Spain Allows the Use of Basque, Catalan, and Galician in Congressional Sessions

Spanish Prime Minister Pedro Sanchez

Beginning September 19, 2023, the Spanish Congress will allow the use of Basque, Catalan and Galician along with Spanish in its official sessions and documentation. During the first session, members of congress began debating the very “linguistic diversity” reform to congress rules that will make the practice a permanent fixture across government business, and will be able to do so in one of four languages.

Members of congress have been using the three co-official languages in written documentation for select procedures, but the proposal to allow multilingual verbal interventions during congress sessions gained momentum in August 2023 when parliament’s new president Francina Armengol pledged to make linguistic diversity a reality.

The pledge was followed during the same month by the central government’s second deputy vice president, Yolanda Diaz proposal to modify Article 6 of the rules of congress so that the measurements would be in effect from the first session of congress in September 2023 pending final approval.

Language Expansion Ambitions

Also in August 2023, the Spanish Minister of Foreign Affairs, José Manuel Albares, submitted a petition to the President of the Council of the European Union to include Catalan, Basque, and Galician as official EU languages and to discuss it in the agenda for the next General Affairs Council, which is also taking place on September 19, 2023.

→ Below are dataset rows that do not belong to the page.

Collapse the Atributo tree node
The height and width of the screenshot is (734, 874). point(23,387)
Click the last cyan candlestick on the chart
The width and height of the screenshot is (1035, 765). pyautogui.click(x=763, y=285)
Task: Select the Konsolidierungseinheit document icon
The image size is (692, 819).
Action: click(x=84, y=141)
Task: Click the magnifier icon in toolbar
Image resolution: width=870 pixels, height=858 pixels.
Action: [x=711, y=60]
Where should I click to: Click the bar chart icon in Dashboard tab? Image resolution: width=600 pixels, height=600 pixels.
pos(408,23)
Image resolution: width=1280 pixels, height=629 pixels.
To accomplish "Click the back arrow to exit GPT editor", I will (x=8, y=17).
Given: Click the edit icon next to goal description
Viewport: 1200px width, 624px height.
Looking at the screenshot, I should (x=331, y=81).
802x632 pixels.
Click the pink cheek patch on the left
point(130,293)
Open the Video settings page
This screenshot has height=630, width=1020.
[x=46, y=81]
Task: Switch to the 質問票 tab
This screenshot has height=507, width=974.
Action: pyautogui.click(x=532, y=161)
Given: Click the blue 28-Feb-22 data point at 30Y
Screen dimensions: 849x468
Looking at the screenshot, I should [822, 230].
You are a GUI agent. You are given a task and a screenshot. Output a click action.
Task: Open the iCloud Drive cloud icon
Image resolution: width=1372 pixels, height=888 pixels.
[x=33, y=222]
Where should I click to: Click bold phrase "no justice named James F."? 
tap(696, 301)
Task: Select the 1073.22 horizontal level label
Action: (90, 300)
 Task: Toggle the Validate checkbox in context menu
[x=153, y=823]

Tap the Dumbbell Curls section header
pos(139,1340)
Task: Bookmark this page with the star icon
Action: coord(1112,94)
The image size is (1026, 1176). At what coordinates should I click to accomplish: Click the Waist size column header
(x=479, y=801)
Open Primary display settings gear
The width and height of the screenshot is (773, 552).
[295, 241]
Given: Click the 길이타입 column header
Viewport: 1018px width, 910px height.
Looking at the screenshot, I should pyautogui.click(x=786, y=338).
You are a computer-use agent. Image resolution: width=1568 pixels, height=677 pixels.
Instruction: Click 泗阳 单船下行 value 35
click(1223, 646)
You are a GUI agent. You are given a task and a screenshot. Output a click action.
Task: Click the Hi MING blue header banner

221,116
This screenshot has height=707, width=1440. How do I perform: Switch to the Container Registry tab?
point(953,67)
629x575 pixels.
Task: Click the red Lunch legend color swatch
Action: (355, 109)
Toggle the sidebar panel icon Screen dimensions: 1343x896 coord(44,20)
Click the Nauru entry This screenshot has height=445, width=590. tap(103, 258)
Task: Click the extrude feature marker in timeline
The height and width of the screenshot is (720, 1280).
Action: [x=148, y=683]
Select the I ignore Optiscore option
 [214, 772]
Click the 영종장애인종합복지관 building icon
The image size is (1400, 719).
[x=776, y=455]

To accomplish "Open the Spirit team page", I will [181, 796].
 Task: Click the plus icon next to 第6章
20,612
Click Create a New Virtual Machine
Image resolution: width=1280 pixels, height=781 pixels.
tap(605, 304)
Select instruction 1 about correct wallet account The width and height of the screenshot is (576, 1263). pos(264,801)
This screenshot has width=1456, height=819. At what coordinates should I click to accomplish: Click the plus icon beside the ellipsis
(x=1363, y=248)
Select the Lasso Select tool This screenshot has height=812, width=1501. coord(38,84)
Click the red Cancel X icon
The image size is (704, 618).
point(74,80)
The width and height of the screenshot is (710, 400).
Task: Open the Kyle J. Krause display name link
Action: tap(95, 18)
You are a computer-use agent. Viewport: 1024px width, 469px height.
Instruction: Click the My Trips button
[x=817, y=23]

Spain will preside over the EU Council until December 31, 2023, and has put forth the petition hoping to gain support from fellow country members as it pushes for internal agendas in Spain’s complex political environment, which has parties represented in the central government that also includes an independentist movement in Catalonia. 

Catalonian parties have demanded to have Catalan used for government business as one condition for supporting negotiations with the central government and its president-elect (a final decision on who will be the central government president is also pending). 

According to news agency Euractiv, a few EU member countries, including Sweden, have expressed concern over the haste with which Spain wants its linguistic diversity agenda pushed. A statement posted by the Swedish government expresses the country’s belief that the matter requires a more thorough investigation that considers the legal and financial consequences of the proposal.

Another, larger concern among EU country members is that this would open the door for other minority languages to also seek official EU status. This is not an unprecedented concern, given that previous petitions to include other minority languages, such as Irish, did not obtain enough support and faced language staffing challenges.

Spain has other languages besides the four official and co-official languages, and although speakers of languages such as Aragonese, Aranese, and Asturian will be able to address the congress in their languages, they will need to actually give speeches both in their language and in Spanish as these languages will not be supported with professional interpreters.

According to the EFE Spanish international news agency, about 6 interpreters have been hired and will be compensated on a day worked basis. There will not be permanent contracts until the reform is definitely approved and a team of interpreters can be hired for steady work. 

All members of congress will have headphones to hear the interpretations and there will be an audio feed for members of the news media.